## Begin

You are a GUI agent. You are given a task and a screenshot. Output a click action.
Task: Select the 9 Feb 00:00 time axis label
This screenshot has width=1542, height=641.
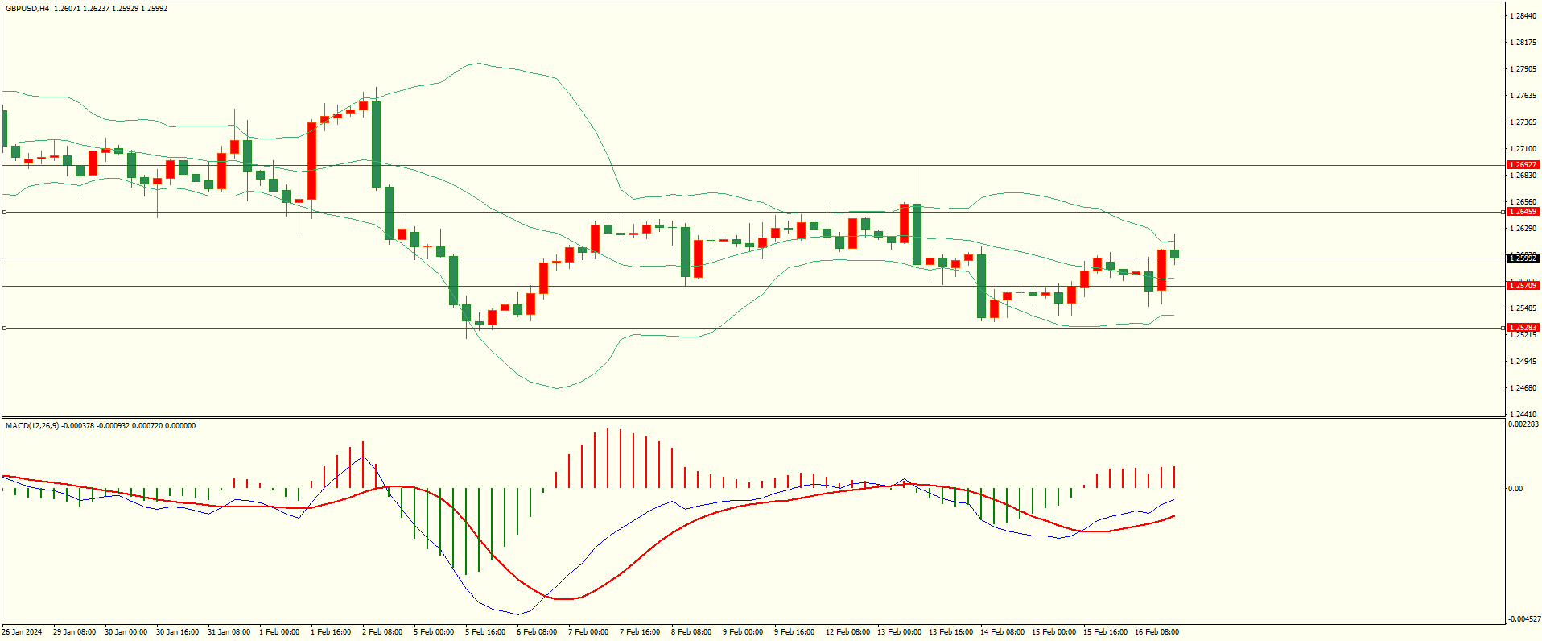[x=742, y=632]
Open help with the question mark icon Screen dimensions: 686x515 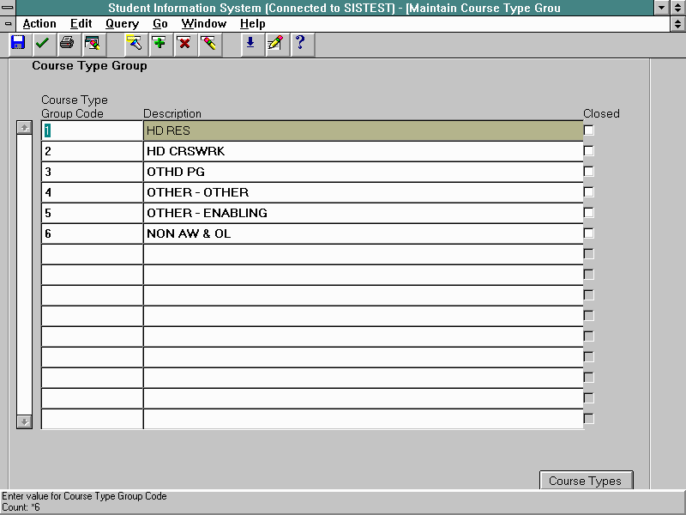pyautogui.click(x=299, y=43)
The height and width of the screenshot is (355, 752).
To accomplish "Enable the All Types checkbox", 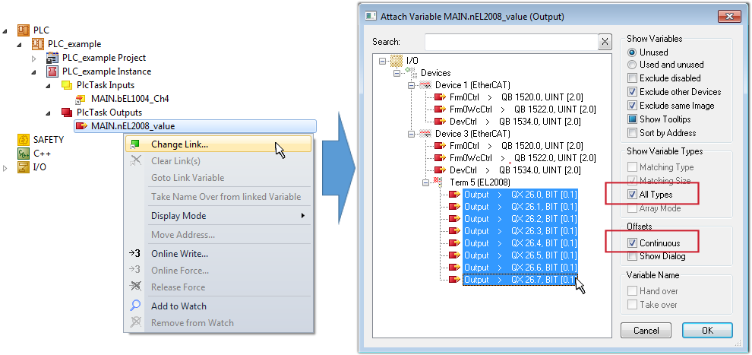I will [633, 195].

## End
## Begin

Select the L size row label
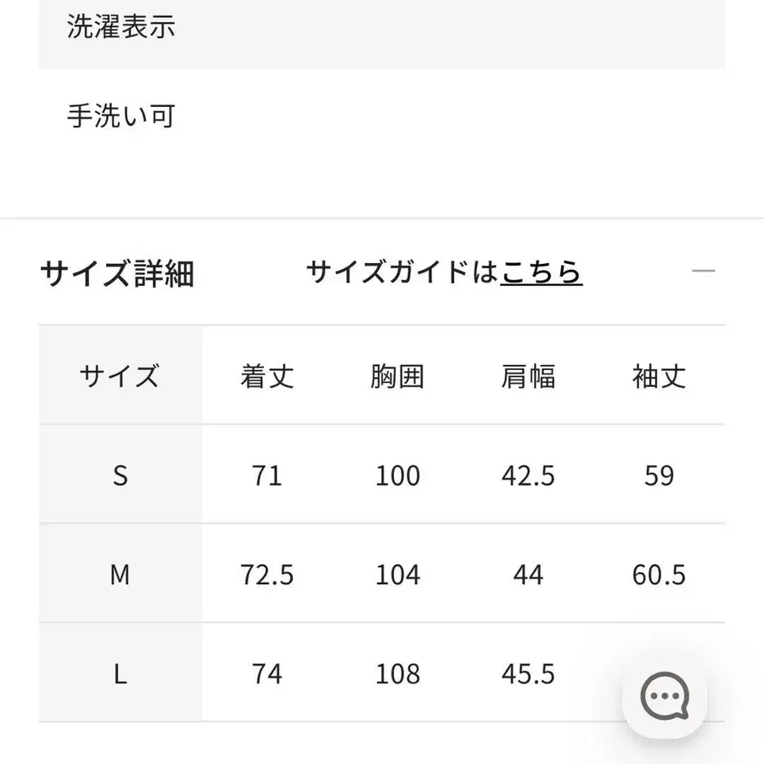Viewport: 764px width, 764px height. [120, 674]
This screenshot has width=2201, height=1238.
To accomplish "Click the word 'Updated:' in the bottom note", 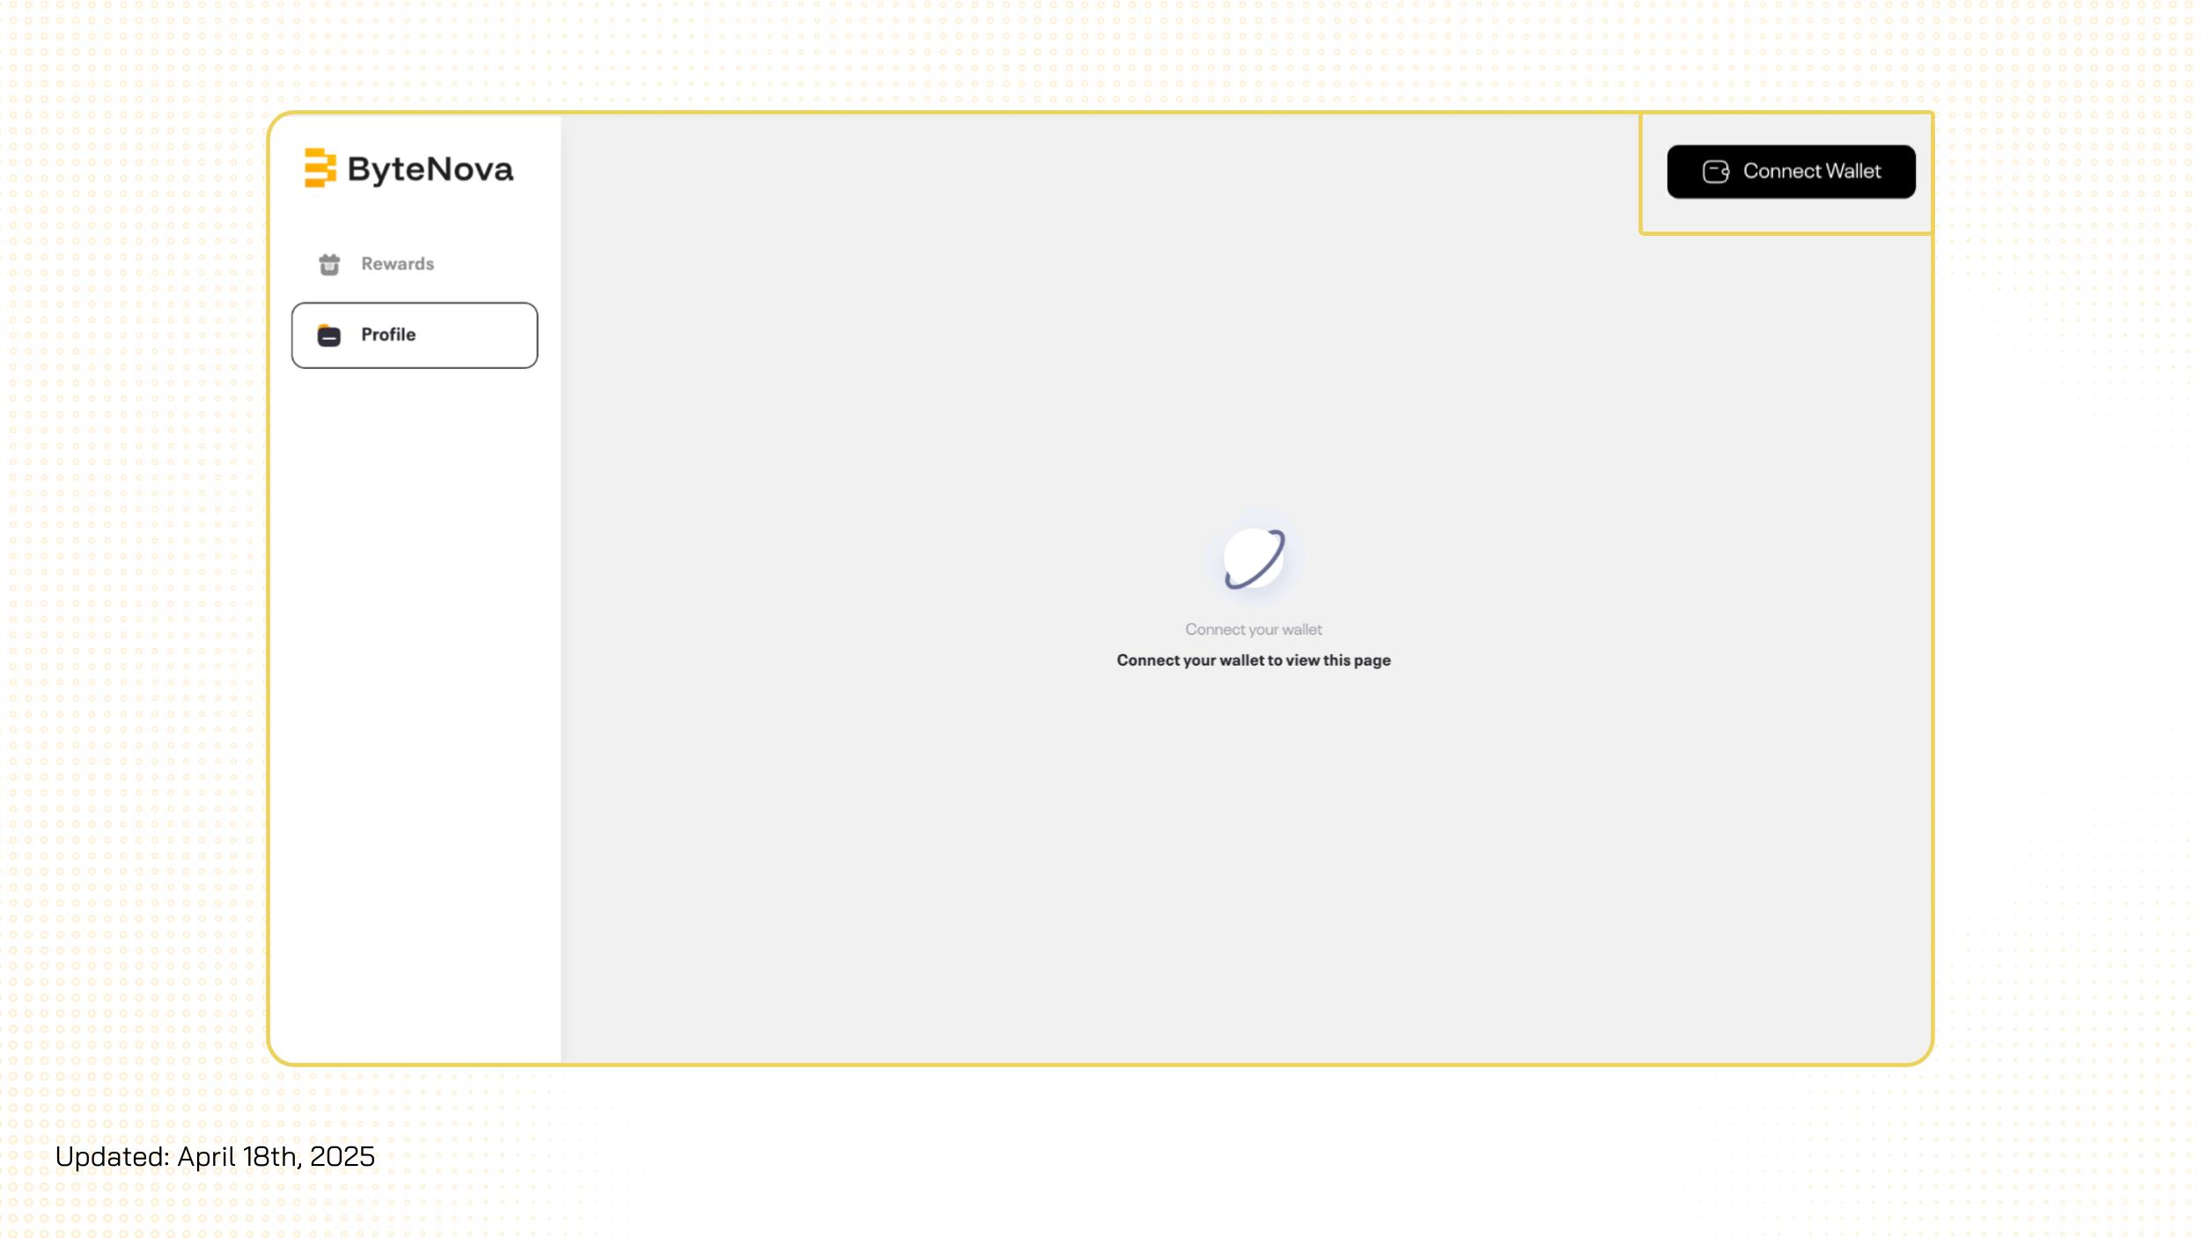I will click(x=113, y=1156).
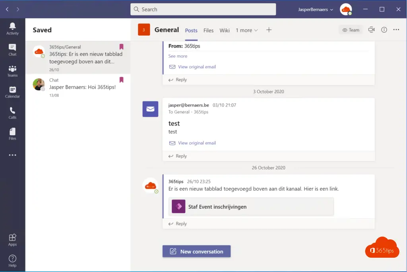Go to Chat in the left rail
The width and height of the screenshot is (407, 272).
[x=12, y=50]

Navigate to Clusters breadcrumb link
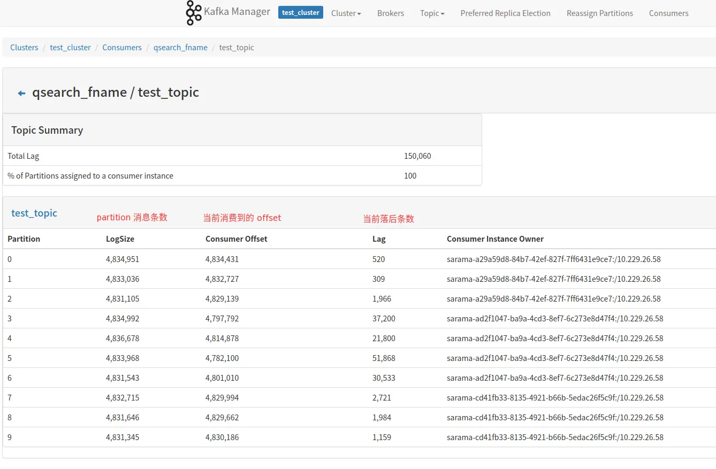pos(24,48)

## End

_Your instructions_.
Pick out every line of the records above that contains the string "screenshot", matching case exactly, and copy each one in full.

_Written reply_.
You are a GUI agent. You are given a task and a screenshot. Output a click action.
This screenshot has width=1542, height=641.
The height and width of the screenshot is (355, 752).
This screenshot has width=2201, height=1238.
The width and height of the screenshot is (407, 272).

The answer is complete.